The Enterprise recently published an obituary on Milton J. Eberle, Sr. Judging by the photograph and text, Mr. Eberle was most notably involved in aspects of the United States air forces.
Reading further, though, we find he also participated in a number of business activities, including ownership of the Terminal/Aggie Hotel. Apparently he, or members of his family, owned the building from the mid-‘60s to the later ‘70s.
A bit of information on that structure and its G Street setting is provided in the accompanying excerpt from p. 72 of Demolishing a Historic Hotel.
The Terminal/Aggie Hotel was a significant commercial/retail property in its time. Its relationship to this one-time owner prompts me to reflect that the owners of commercial properties in Davis have varied historically in two important ways.

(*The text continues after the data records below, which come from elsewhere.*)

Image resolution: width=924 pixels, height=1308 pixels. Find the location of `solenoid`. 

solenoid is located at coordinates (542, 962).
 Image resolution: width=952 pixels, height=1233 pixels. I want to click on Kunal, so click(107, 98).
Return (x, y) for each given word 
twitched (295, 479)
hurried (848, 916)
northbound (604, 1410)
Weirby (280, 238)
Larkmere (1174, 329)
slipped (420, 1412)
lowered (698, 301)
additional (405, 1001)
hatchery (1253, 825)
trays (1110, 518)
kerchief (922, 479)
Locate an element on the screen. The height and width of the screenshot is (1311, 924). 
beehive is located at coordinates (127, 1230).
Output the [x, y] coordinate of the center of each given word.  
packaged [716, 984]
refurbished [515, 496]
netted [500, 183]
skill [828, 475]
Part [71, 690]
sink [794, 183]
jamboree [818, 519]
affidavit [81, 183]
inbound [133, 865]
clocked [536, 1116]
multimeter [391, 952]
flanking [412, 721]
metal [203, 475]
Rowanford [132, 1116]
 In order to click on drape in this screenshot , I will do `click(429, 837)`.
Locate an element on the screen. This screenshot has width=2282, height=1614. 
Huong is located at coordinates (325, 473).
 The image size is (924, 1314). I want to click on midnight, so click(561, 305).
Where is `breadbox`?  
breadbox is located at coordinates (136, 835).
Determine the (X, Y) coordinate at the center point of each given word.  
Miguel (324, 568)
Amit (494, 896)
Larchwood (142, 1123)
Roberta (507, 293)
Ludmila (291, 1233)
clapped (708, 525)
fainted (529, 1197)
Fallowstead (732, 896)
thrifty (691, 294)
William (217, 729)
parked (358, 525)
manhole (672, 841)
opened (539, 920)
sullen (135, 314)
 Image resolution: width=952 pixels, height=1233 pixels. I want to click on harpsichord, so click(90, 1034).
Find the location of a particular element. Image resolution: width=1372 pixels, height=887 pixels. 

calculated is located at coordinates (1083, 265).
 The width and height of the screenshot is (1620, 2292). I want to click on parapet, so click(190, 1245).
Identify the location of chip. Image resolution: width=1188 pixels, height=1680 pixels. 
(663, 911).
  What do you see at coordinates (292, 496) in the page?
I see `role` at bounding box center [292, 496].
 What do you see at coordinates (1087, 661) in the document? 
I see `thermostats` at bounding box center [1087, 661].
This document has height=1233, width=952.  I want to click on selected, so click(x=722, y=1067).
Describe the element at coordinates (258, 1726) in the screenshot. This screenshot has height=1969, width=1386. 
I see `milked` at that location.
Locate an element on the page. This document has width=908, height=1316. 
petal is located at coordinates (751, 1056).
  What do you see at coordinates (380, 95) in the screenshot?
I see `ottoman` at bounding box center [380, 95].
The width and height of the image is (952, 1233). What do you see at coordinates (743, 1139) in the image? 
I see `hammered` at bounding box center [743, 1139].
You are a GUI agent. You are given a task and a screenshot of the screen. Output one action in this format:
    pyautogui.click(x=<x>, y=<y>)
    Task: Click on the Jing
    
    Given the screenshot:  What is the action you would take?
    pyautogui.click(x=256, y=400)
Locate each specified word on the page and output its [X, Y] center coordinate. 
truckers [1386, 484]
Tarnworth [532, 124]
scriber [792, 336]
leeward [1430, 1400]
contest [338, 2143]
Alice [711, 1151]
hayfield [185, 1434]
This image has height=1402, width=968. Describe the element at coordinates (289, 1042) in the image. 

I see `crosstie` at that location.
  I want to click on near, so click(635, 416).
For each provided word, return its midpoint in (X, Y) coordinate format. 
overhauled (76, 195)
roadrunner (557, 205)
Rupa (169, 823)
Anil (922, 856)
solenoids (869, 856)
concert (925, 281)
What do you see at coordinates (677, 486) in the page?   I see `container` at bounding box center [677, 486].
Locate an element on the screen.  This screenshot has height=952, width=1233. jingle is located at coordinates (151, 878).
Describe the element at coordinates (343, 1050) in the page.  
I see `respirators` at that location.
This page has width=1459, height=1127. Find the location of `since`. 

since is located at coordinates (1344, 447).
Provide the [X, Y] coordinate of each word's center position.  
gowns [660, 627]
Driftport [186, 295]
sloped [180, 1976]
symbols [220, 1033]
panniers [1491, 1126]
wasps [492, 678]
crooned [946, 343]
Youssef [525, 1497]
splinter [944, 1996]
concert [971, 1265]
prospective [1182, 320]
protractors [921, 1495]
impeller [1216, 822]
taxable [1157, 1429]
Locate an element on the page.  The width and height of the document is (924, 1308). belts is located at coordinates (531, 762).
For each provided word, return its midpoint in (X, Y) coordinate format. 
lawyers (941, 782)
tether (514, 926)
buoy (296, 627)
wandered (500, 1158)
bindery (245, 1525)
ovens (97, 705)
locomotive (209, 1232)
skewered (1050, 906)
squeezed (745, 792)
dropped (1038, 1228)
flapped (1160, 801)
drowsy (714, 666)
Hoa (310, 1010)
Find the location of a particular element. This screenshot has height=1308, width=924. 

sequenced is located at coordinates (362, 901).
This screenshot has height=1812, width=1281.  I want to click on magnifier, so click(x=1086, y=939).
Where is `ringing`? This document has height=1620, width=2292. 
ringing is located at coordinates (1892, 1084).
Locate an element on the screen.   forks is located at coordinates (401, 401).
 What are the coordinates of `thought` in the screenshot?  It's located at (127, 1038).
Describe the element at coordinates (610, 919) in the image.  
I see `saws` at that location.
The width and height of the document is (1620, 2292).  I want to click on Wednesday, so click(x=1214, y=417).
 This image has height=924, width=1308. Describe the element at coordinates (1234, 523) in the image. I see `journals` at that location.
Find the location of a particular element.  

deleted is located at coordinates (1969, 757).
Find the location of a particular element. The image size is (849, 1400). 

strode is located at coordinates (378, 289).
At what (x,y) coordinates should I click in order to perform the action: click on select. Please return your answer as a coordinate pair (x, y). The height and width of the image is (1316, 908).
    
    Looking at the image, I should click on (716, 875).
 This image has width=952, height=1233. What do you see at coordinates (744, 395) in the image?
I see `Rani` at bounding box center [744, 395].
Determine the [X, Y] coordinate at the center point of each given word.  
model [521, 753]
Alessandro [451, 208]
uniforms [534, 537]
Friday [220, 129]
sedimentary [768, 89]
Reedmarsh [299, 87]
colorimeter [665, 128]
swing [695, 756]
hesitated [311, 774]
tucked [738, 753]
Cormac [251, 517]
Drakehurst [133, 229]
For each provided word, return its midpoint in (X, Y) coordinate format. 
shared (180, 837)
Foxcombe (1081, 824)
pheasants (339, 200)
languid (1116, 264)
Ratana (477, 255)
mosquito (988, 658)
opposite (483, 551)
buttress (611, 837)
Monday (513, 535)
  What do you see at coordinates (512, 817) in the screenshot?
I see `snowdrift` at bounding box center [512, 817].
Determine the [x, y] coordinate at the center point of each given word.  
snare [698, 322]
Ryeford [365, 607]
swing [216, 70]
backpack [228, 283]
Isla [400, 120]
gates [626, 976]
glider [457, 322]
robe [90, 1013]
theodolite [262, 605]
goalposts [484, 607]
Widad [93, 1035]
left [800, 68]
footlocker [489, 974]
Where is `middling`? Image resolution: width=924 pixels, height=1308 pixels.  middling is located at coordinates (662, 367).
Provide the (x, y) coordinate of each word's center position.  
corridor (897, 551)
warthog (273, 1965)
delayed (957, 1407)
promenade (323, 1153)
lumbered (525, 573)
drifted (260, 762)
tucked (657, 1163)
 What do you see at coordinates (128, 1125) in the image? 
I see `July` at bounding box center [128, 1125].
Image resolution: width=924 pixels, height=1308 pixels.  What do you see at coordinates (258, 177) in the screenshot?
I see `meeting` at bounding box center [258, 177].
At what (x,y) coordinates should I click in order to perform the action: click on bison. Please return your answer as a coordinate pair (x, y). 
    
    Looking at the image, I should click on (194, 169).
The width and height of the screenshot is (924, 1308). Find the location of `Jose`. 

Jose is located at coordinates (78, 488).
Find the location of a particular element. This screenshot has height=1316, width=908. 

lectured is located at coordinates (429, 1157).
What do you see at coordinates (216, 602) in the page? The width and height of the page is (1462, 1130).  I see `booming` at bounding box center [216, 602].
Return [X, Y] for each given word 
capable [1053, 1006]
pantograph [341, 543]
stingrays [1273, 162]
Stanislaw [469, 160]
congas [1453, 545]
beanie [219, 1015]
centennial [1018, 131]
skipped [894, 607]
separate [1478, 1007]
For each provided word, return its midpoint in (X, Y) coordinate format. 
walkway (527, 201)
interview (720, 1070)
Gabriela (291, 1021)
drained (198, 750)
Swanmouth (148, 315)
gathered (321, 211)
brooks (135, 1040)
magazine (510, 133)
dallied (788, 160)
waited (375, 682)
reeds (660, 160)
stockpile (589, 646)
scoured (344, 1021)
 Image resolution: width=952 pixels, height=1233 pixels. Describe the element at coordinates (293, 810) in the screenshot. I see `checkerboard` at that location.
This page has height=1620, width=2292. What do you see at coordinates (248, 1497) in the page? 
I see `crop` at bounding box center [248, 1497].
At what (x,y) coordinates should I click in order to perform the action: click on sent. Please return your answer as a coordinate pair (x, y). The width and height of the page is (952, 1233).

One, a number of them have not lived in Davis or at least have had little involvement in Davis as an social entity.
Two, a number have owned and managed commercial properties as a sideline or even hobby rather than as a serious, full time occupational engagement.
If each of these two variables is thought of as having only two values we can speak of 1) local full-time owners, 2) local sideline owners, 3) out-of-town full time owners, and 4) out-of-town sideline owners.
I do not know in a systematic quantitative way how owners of Davis commercial property currently distribute across these four categories, or how this distribution may or may not have changed over the decades.
But, my impression is that Davis has had--both at present and historically--a surprising (to me at least) number of commercial property owners who were or are out-of-towners or for whom ownership was a sideline, secondary, or retirement career occupation. Do these variations make a difference in the character of the properties?